Maybe a little more efficident way is to just copy the string that is past the part to be replaced into a temp buffer, for example if you have "The quick brown fox" and you want to change "brown" to "red", copy " fox" into a temp buffer. Next truncate the original string at the beginning of the string to be replaced -- in this example it will become "The quick ". Copy the replacement string into the end of the original string -- making it "The quick red". Finally, copy the contents of the temp buffer back to the end of the original -- "The quick red fox". Of course you should use strcat() to do the actual string contatinations.

Edited 3 Years Ago by Ancient Dragon

I did some tinkering with the example of Range.Find in MSDN and got this to work. "Knee" was used a lot in the file I was working.

    Private Sub FindAndReplace()
    Dim C As Range
    Dim FirstAddress As String
        With Worksheets(1).Range("a1:G40")
            Set C = .Find("Knee", LookIn:=xlValues)
            If C.Value <> Empty Then FirstAddress = C.Address
            If Not C Is Nothing Then
                Do
                    'Do what you need to do.

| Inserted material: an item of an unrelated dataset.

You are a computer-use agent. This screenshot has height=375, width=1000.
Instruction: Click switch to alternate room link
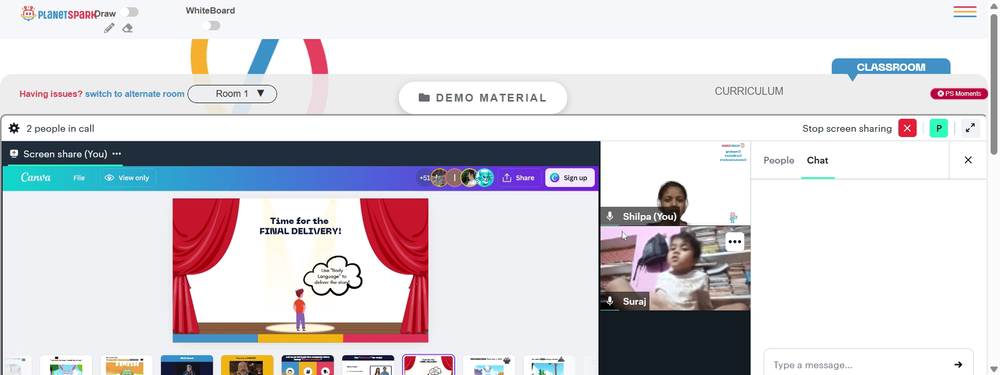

I just printed to see that it worked
                    Debug.Print C.Address
                    Set C = .FindNext(C)
                Loop While Not C Is Nothing And C.Address <> FirstAddress
            End If
        End With
    End Sub

Ancient Dragon:
With appologies! I'm new to this and am likely to make mistakes.
This is not the thread I thought I was posting to and cannot find the one I thought I was posting to which included VB code that was similar to what I answered, and should have been from vb4/5/6 as that is my bookmark????
It was a nice tea with Alice, however.

@ancient dragon.. that one will use the too much space. because my text can be of miliions of characters of even more. so doing this is not good way. thanks for this , but can we think of anything more better ?

Here is one suggestion from StackOverflow -- use sed shell program. Put the text in a file then run sed against it as shown in the example in that link.

Try Super sed. (for Windows command line, I believe).
http://sed.sourceforge.net/grabbag/ssed/

If you have a 2D char array, all the editing can be done in only a single row of text. This array only needs to have a few extra rows on each side of the visible text rows you see on-screen.

Edited 3 Years Ago by Adak

By "only a single row of text", I mean that conceptually, even a multi-line replacement, is handled just one line at a time.

Every system has a sweet spot for the number of rows to hold in the 2D char array, for fastest edits.

You can create a sed script that will loop/process all the data in a file. I do this for processing script output into CSV format data. Here is an example from my bash script:

cat >$SEDFILE <<EOF
s/^/"/
# Convert space delimiters to ","
{
 : dospc
 s/ /","/
 t dospc
}
# Convert equal sign to "," to separate tag name from value.
{
 : doequ
 s/=/","/
 t doequ
}
s/$/"/
EOF

Each bracketed block is a "do while true" loop that will loop until the 's/...' condition no longer generates any matches. Normally sed will only match one element on a line. This allows you to match any number of similar elements on any number of lines. FWIW, this process works for input files of 100's of thousands of lines, and quite efficiently!